The Design of Everyday Things should be required reading for Apple's UX designers. This used to be a book that informed the core of their design philosophy. Unfortunately, that seems long gone.
If a user can't figure out how to do something, the user is not to blame. The designer is. With so many features in iOS now completely invisible to the naked eye, it's very clear who is responsible for this mess. And it ain't the users.
I don't think it's a failure of design, but rather a symptom of too much functionality.
The original iPhone had ~30 features it had to make work in harmony with each other. The current version of iOS has thousands. Each additional feature is an increase in difficulty in making it feel harmonious, and it's beyond the remit of what a single designer with a single vision can handle. It's grown to a scope such that no single person can contain a mental map of every aspect of it at once.
Gotta strongly disagree on this.
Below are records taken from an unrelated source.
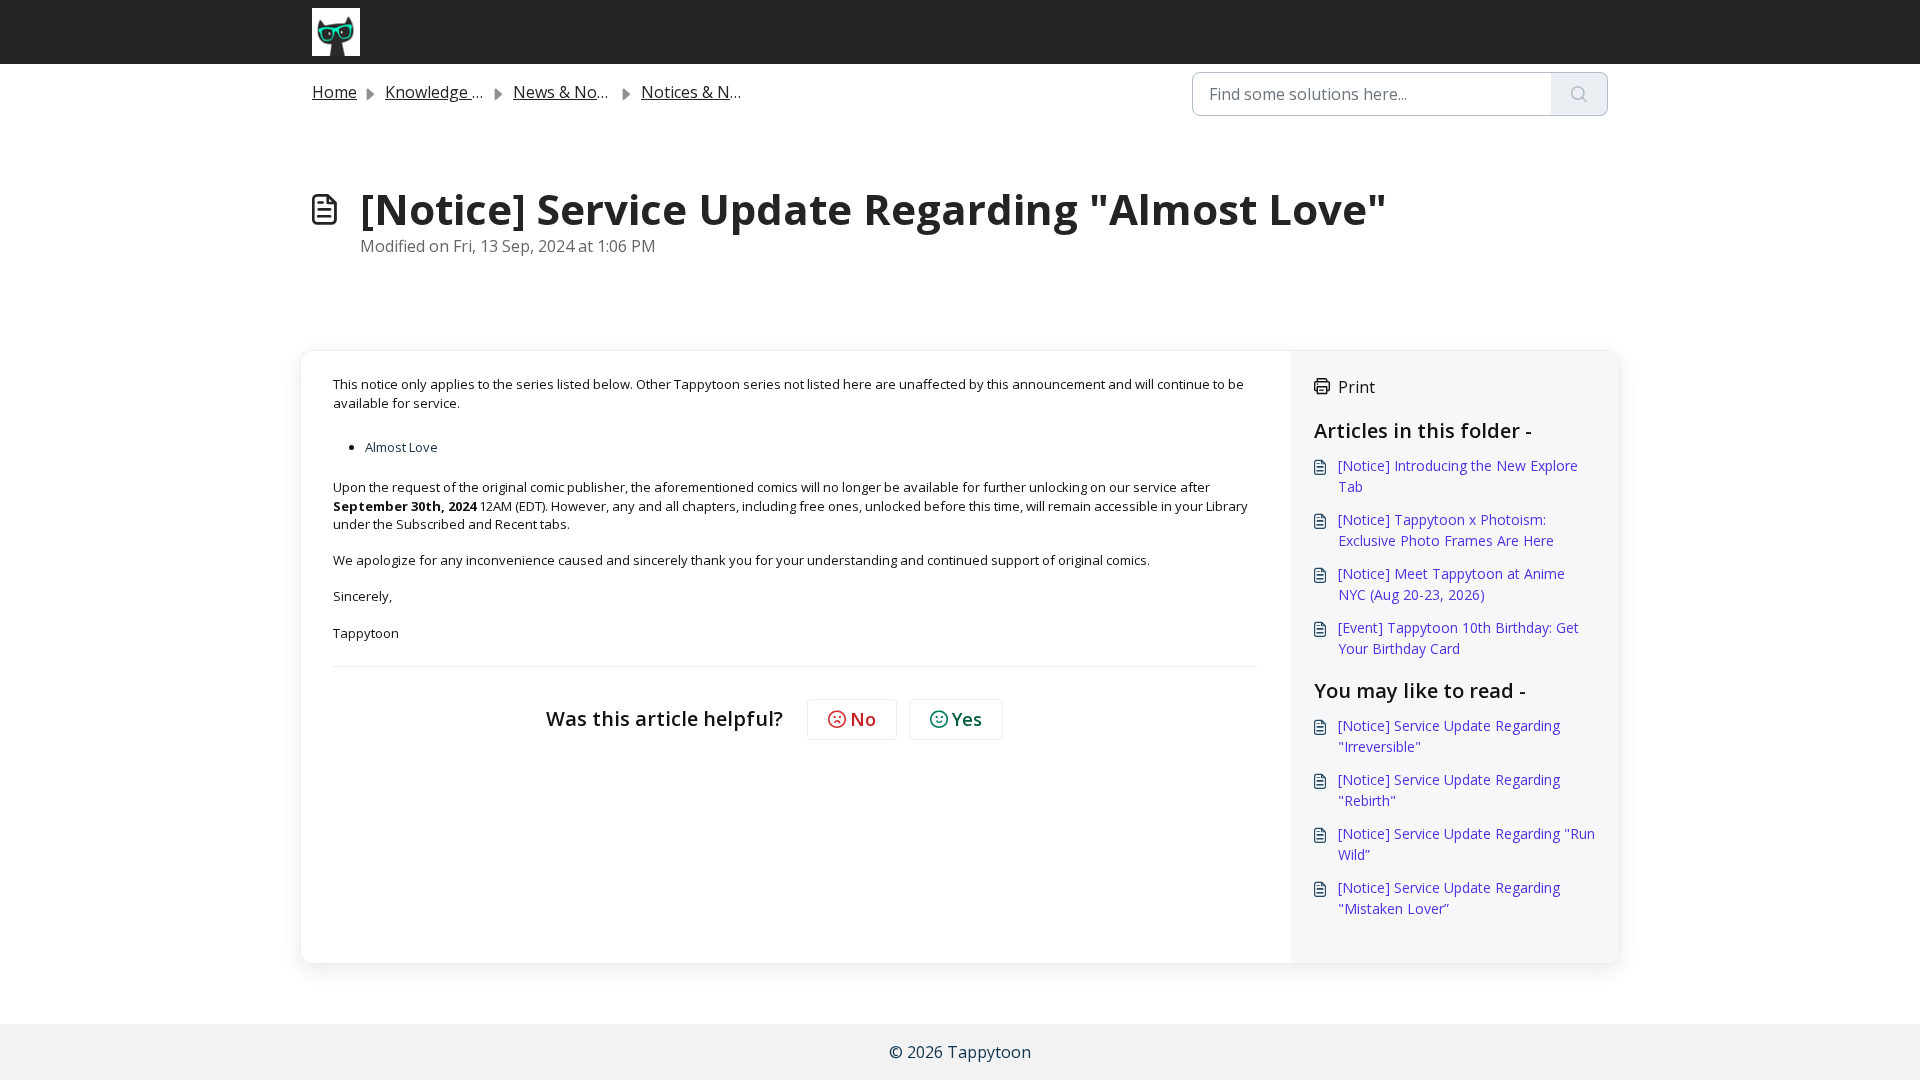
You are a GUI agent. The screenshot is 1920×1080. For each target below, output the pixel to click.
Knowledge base (446, 92)
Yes (967, 719)
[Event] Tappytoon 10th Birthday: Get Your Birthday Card (1458, 638)
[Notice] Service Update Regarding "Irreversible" (1449, 736)
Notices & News (700, 92)
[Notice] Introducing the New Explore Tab (1458, 476)
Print (1356, 387)
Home (334, 92)
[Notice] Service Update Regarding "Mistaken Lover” (1449, 898)
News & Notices (572, 92)
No (863, 719)
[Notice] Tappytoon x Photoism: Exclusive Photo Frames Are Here (1446, 530)
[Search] (1579, 94)
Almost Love (401, 447)
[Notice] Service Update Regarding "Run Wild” (1466, 844)
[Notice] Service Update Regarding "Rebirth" (1449, 790)
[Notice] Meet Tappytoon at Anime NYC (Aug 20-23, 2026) (1451, 584)
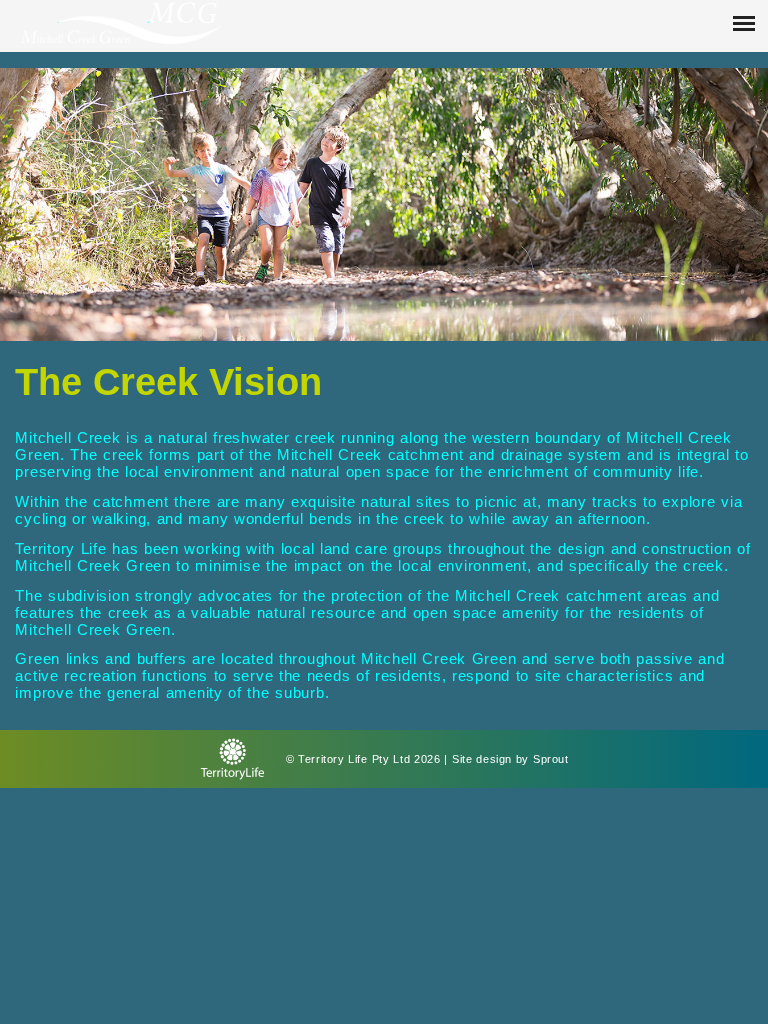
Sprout (550, 759)
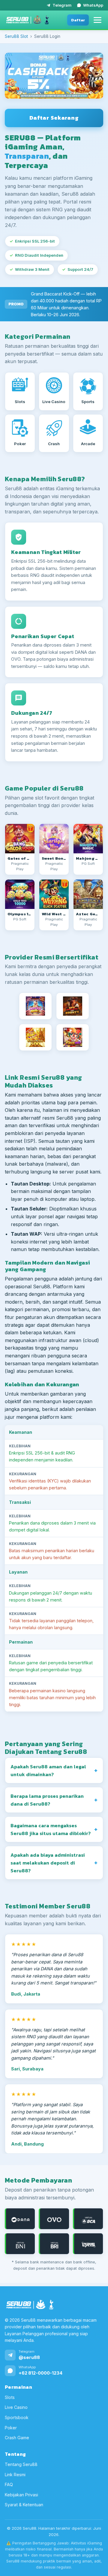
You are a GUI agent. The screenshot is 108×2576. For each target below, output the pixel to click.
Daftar (78, 20)
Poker (11, 2427)
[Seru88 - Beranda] (27, 20)
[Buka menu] (97, 20)
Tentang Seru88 (21, 2464)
For example, I know there's a way to get to the app switching screen, which shows all of the apps in a grid. You just have to drag up from the bottom the right amount in order to get the grid to stay. Despite knowing this, I fail to do it half the times I try. I just can't figure out how much to "drag" up from the bottom. Too much or too little and it just doesn't work. So frustrating. And so many other similar examples.
In this case there is both time a distance limit to the gesture. If the gesture is too fast the switcher won’t appear even if the distance was long enough.
That said, personally I’ve always found the gesture navigation very intuitive.
If a user can't figure out how to do something, the user is not to blame. The designer is. With so many features in iOS now completely invisible to the naked eye, it's very clear who is responsible for this mess. And it ain't the users.